(DATA FOR THE TASK Opens)

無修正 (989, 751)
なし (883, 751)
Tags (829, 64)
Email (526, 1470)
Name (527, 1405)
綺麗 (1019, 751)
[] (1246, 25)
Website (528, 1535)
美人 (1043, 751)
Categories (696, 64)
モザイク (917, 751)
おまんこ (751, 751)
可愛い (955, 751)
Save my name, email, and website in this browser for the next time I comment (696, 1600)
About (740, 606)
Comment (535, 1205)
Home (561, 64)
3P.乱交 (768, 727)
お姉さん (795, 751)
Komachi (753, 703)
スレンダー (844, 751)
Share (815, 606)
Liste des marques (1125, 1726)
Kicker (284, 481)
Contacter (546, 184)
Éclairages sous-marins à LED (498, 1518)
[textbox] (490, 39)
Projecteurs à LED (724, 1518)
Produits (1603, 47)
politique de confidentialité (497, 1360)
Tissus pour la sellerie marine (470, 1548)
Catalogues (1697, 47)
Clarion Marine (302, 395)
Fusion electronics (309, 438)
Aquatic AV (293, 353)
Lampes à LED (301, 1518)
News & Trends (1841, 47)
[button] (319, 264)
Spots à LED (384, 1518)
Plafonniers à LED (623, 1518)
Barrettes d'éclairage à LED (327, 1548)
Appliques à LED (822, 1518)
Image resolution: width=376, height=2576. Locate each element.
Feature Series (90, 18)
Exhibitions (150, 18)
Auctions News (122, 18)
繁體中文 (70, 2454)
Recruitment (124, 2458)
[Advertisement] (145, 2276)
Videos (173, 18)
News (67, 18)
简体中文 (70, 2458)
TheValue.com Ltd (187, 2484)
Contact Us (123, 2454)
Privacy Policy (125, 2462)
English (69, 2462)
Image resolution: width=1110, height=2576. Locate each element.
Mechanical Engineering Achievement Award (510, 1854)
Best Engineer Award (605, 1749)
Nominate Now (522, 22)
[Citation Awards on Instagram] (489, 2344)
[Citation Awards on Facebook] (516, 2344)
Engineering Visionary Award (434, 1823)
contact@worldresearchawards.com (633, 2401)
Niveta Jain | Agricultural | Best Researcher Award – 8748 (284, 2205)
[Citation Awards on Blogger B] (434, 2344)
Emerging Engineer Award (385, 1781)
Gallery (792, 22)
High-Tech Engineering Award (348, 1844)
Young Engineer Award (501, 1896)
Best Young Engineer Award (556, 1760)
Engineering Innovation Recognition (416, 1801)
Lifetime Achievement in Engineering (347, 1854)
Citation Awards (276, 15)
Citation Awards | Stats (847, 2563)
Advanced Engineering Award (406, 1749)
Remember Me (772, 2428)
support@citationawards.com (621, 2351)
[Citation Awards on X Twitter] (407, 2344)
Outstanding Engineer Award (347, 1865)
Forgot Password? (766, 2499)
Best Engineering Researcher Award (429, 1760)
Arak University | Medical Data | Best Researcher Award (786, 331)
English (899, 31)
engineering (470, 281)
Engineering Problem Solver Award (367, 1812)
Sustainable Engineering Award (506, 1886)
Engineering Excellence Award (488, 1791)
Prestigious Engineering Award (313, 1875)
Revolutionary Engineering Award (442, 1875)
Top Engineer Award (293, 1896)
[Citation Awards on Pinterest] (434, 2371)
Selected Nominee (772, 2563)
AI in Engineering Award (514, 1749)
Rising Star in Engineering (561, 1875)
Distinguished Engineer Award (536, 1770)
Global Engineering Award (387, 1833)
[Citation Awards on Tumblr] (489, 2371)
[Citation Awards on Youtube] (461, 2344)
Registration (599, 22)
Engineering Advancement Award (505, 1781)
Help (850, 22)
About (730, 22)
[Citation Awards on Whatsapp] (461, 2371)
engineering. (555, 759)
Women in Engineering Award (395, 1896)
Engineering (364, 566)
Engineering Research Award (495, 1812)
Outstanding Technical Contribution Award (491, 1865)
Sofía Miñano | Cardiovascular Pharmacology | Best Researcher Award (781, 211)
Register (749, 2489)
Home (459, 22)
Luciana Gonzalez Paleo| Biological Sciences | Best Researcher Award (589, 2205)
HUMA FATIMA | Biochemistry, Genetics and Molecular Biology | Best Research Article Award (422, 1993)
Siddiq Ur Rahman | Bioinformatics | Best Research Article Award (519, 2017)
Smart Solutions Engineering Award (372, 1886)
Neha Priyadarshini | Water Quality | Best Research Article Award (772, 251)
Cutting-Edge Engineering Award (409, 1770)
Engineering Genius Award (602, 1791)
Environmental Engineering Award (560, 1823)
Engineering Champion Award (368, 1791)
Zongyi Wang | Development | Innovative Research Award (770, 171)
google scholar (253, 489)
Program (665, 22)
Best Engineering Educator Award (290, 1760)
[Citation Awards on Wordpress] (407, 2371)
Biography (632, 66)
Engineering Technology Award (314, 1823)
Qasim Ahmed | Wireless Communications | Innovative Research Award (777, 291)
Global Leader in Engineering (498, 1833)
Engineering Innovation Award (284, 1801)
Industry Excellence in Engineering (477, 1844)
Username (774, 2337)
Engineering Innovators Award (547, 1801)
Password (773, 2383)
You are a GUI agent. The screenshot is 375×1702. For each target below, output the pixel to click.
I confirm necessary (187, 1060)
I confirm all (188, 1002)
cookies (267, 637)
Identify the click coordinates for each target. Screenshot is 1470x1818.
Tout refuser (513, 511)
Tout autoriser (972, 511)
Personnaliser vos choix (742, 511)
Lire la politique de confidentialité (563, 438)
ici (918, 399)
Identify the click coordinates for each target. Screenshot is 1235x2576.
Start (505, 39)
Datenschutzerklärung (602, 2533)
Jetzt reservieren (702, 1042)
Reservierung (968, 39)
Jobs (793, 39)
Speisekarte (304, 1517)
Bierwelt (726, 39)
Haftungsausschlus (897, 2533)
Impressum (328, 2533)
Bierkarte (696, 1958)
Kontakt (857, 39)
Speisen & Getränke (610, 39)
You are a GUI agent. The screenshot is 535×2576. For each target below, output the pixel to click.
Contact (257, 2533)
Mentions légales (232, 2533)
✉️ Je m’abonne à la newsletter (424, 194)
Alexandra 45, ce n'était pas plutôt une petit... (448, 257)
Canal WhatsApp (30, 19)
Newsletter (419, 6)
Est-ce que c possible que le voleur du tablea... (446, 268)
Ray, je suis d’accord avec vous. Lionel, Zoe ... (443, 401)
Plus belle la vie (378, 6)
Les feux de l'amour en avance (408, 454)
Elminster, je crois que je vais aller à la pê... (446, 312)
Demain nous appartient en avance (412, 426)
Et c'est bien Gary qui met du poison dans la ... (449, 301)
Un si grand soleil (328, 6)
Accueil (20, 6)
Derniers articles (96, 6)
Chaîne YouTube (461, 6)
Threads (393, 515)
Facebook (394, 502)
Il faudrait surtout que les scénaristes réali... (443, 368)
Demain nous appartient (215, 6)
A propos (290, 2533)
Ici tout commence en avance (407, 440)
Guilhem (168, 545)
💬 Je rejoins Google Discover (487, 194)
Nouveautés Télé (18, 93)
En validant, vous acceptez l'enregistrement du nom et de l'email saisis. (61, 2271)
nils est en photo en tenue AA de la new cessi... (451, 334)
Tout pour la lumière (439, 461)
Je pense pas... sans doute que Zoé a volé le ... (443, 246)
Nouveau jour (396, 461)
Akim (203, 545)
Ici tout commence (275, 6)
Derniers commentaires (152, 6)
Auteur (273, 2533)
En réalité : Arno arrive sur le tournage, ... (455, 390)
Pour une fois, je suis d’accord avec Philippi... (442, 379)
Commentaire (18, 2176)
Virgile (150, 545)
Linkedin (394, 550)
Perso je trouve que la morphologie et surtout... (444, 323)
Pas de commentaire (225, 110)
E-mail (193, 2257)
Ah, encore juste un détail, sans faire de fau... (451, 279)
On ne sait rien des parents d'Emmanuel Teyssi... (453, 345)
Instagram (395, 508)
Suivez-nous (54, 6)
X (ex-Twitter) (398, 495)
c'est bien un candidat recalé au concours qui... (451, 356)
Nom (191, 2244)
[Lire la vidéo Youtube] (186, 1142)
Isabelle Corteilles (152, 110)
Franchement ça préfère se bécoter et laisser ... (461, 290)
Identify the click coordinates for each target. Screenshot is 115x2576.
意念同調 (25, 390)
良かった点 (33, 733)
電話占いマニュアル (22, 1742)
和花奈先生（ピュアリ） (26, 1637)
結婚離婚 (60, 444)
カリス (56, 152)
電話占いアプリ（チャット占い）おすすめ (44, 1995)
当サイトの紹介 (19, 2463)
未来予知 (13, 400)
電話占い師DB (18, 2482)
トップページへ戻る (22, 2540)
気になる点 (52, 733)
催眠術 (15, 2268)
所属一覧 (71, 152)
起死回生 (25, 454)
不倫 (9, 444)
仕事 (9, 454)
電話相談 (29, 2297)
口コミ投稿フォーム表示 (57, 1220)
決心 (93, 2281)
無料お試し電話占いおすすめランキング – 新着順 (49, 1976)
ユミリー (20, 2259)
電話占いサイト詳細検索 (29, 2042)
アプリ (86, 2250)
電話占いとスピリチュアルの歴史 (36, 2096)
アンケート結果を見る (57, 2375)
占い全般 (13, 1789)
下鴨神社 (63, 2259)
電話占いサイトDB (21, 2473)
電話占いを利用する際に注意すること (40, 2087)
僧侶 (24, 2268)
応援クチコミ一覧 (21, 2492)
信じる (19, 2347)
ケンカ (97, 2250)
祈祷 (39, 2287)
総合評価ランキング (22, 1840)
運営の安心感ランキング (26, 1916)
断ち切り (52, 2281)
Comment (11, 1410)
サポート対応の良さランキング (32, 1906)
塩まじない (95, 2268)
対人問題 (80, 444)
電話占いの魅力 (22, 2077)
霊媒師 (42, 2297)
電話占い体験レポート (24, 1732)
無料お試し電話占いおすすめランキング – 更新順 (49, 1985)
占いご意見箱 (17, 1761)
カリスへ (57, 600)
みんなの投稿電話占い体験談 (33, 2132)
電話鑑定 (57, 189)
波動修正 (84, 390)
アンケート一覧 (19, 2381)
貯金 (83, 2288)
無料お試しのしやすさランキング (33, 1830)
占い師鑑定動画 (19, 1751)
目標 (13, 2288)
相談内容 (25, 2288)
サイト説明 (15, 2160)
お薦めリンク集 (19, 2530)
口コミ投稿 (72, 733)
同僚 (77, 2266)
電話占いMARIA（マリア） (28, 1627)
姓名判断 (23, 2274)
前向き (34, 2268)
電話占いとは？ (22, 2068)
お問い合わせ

(DATA FOR THE TASK Closes)

§ **YOUR ASSIGNMENT**:
What you give back should be exactly the lines of the data above from the line with "Environmental Engineering Award (560, 1823)" through the line with "cookies (267, 637)", both of those included, and nothing more.

§ **RESULT OF THIS EXERCISE**:
Environmental Engineering Award (560, 1823)
Engineering Champion Award (368, 1791)
Zongyi Wang | Development | Innovative Research Award (770, 171)
google scholar (253, 489)
Program (665, 22)
Best Engineering Educator Award (290, 1760)
[Citation Awards on Wordpress] (407, 2371)
Biography (632, 66)
Engineering Technology Award (314, 1823)
Qasim Ahmed | Wireless Communications | Innovative Research Award (777, 291)
Global Leader in Engineering (498, 1833)
Engineering Innovation Award (284, 1801)
Industry Excellence in Engineering (477, 1844)
Username (774, 2337)
Engineering Innovators Award (547, 1801)
Password (773, 2383)
You are a GUI agent. The screenshot is 375×1702. For each target below, output the pixel to click.
I confirm necessary (187, 1060)
I confirm all (188, 1002)
cookies (267, 637)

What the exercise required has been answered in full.